Je suis professeur d’histoire-géographie. J’enseigne à Aubervilliers, une ville de "banlieue populaire". Sur Twitter, on m’a accusé de tous les maux. Une modeste réponse
Lorsque je m’adresse à mes élèves, je ne m’adresse pas à des Noirs, des Arabes, des Asiatiques ou des Blancs. A des Musulmans, des Chrétiens, des Juifs ou des Athées. Je m’adresse à des élèves. Et il se trouve que parmi ces élèves, il y a des Noirs, des Arabes, des Asiatiques...
Ma mission est de leur transmettre des savoirs, des savoirs-faire, de la culture, de l’envie, de la réflexion.

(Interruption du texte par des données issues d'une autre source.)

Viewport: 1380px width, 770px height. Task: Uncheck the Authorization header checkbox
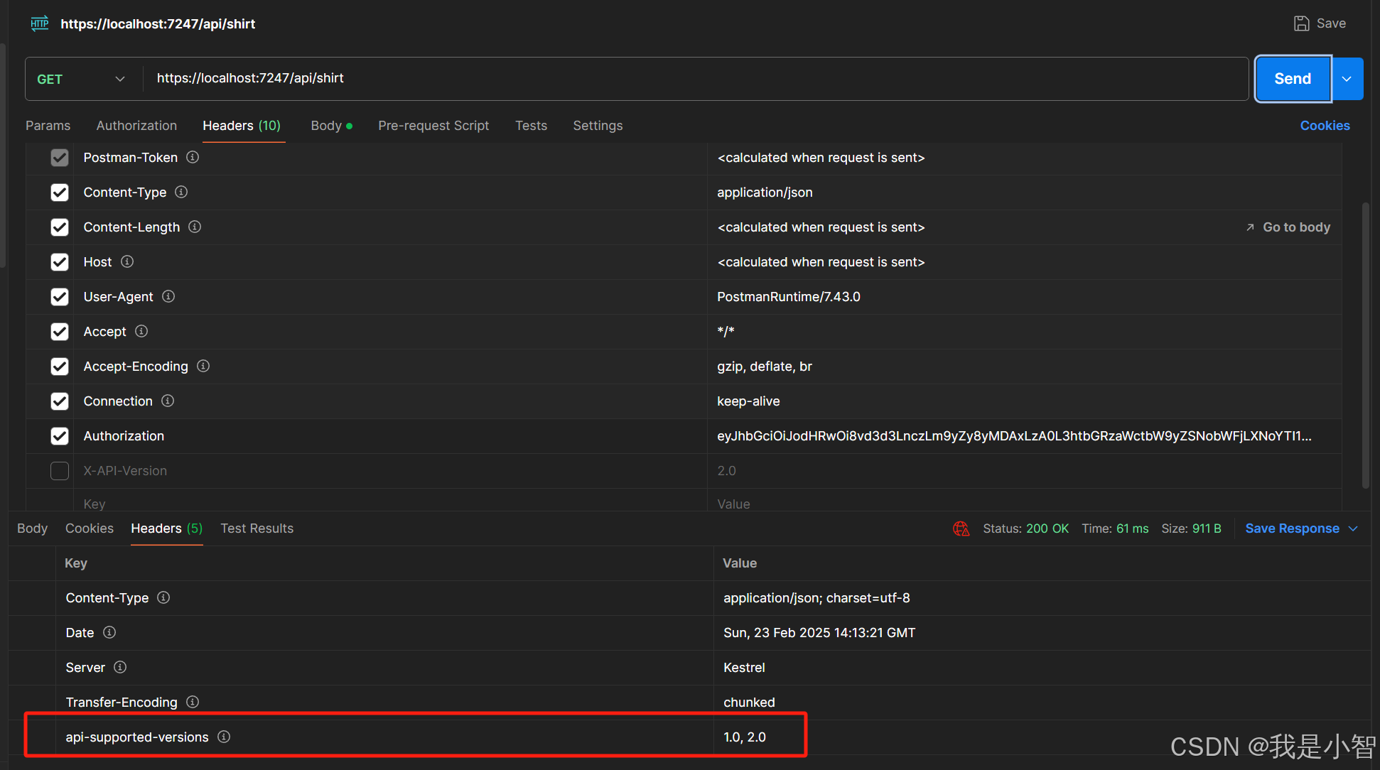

Ma mission est aussi d’être attentif à elles et à eux. Ma mission est de leur donner la parole, de les écouter, de les entendre se révolter, d’écouter leurs joies, d’écouter leurs envies, d’écouter leurs craintes.
Ma mission est aussi de les préparer. Des les informer. Je dois leur dire que la société française est une société qui comporte des dangers.

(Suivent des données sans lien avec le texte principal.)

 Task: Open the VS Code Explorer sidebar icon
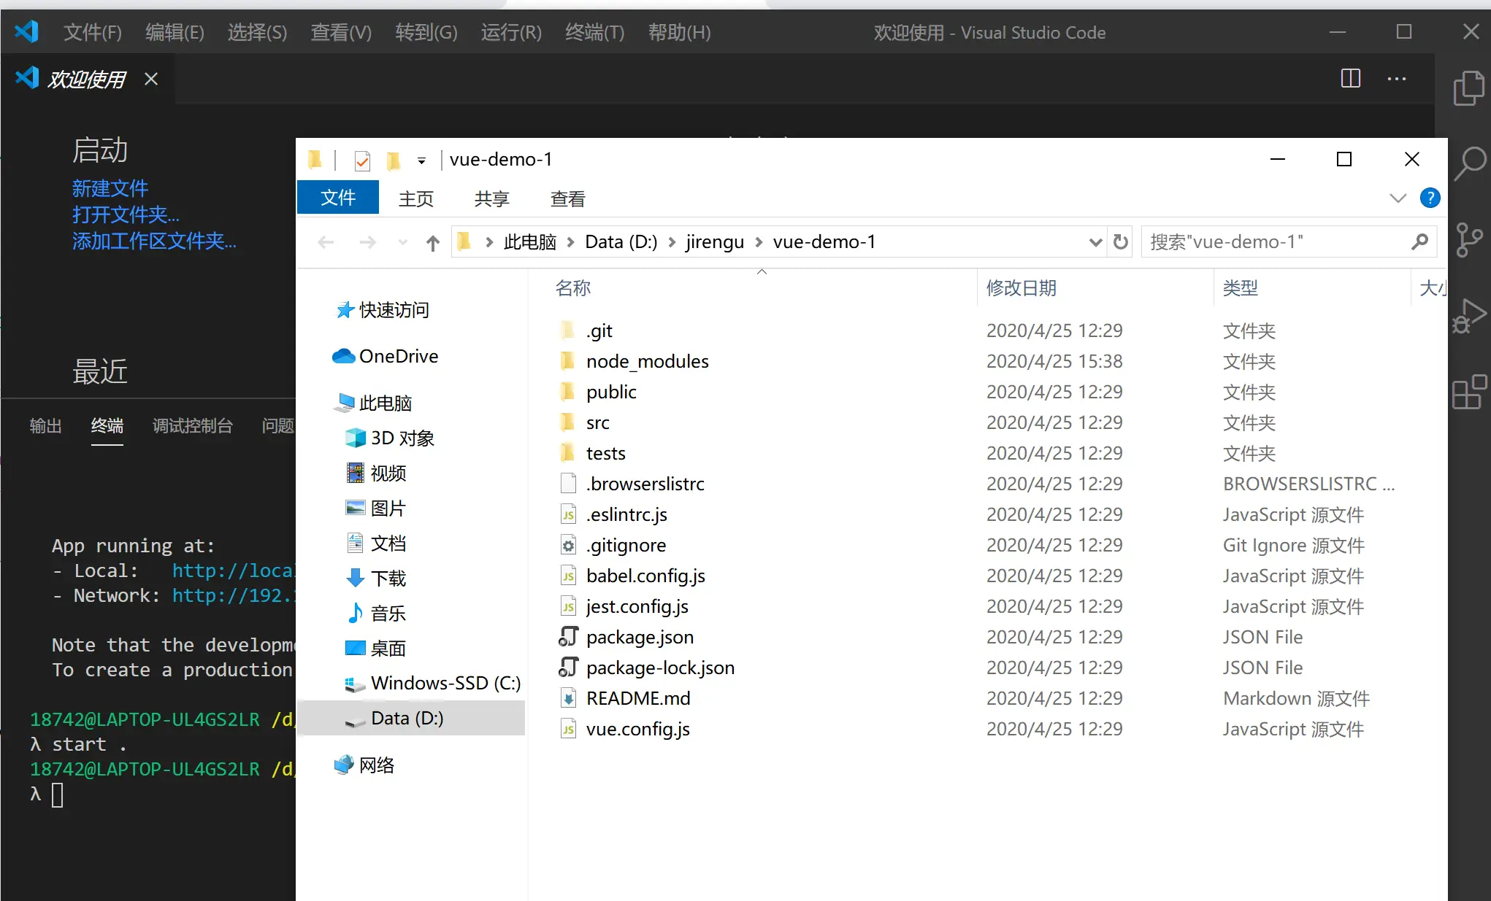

Ma mission est d’éveiller leur conscience. Je ne suis pas devant mes élèves pour produire un catéchisme révolutionnaire. Je ne cherche pas à les embrigader. Je ne cherche pas à les utiliser à mon profit. Je n’ai aucun intérêt autre que celui de leur avenir.
C’est pour cela que je fais ce métier, que je l’aime profondément, que j’aime profondément tous mes élèves parce qu’ils ont tous en eux, certainement, la puissance de changer le monde. C’est peut-être naïf. Je m’en fous : quand nous sommes en classe, quand nous expérimentons ensemble des formes horizontales d’acquisition des savoirs, de débat ; quand nous allons voir Ouvrir la Voix d’Amandine Gay, quand nous parlons de la violence subie des combattants de la Grande Guerre, quand nous parlons de gentrification, quand je pars dans de grandes envolées lyriques pour leur donner le goût du paysage, quand nous lisons la lettre d’un poilu qui va être fusillé, quand nous parlons des ravages de l’exploitation minière en Afrique, et même quand on s’interroge sur la citoyenneté à Rome : nous interrogeons toujours le monde dans lequel nous vivons.
Et ce monde n’est pas satisfaisant. Libres à eux de s’en contenter. Libres aux autres de s’en contenter.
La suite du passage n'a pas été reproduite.